A spiking neural network algorithm with residual membrane encoding for bearing fault diagnosis

Accurate and timely fault diagnosis of rotating machinery is crucial for maintaining operational reliability and safety in modern industrial systems. With the rapid development of neural computing, spiking neural network (SNN) has shown great potential in temporal information processing with their biologically inspired characteristics. However, existing SNN-based fault diagnosis methods show significant limitations in practical applications. The ineffective preservation of temporal characteristics in current spike encoding schemes and the limited capability of traditional neuron models in maintaining historical information severely affect the diagnostic reliability, leading to unsatisfactory fault detection performance. In view of these problems, this paper proposes a Residual Membrane Encoding SNN (RMESNN) for bearing fault diagnosis. The bitwise shift and superposition encoding scheme efficiently processes temporal information by transforming vibration signals into discrete spike sequences, preserving critical fault characteristics in the encoding process.

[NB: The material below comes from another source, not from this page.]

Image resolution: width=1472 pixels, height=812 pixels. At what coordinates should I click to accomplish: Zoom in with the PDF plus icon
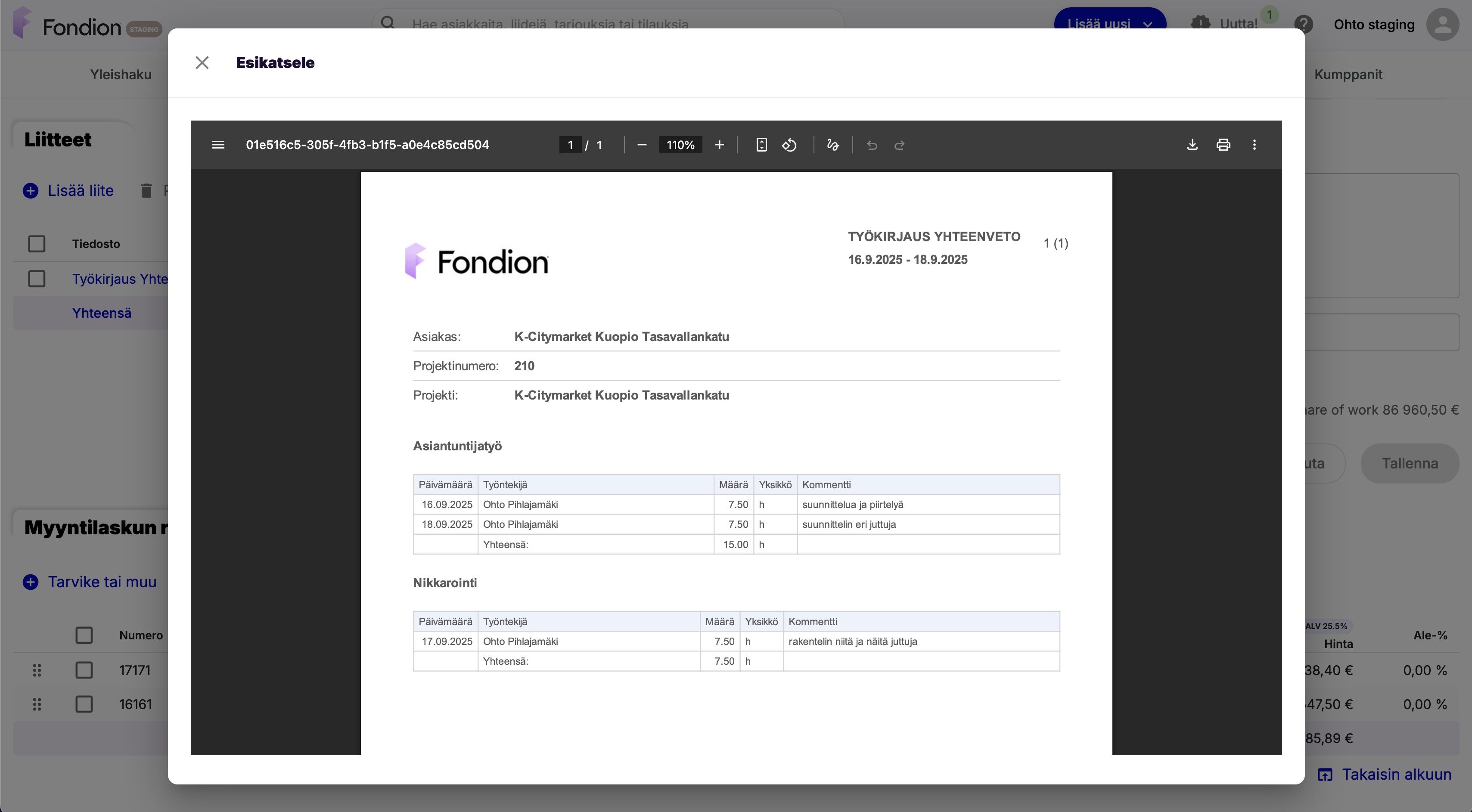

The residual membrane soft-spiking neuron model enhances feature capture by maintaining historical membrane potential information and improving the network’s ability to recognize complex fault patterns. The effectiveness of the proposed method is validated through comprehensive experimental evaluations on multiple benchmark datasets. Experimental results demonstrate that RMESNN achieves superior diagnostic accuracy, reaching 99.4% on the CWRU dataset, improving upon the current state-of-the-art accuracy of 97.92% by approximately 1.5%.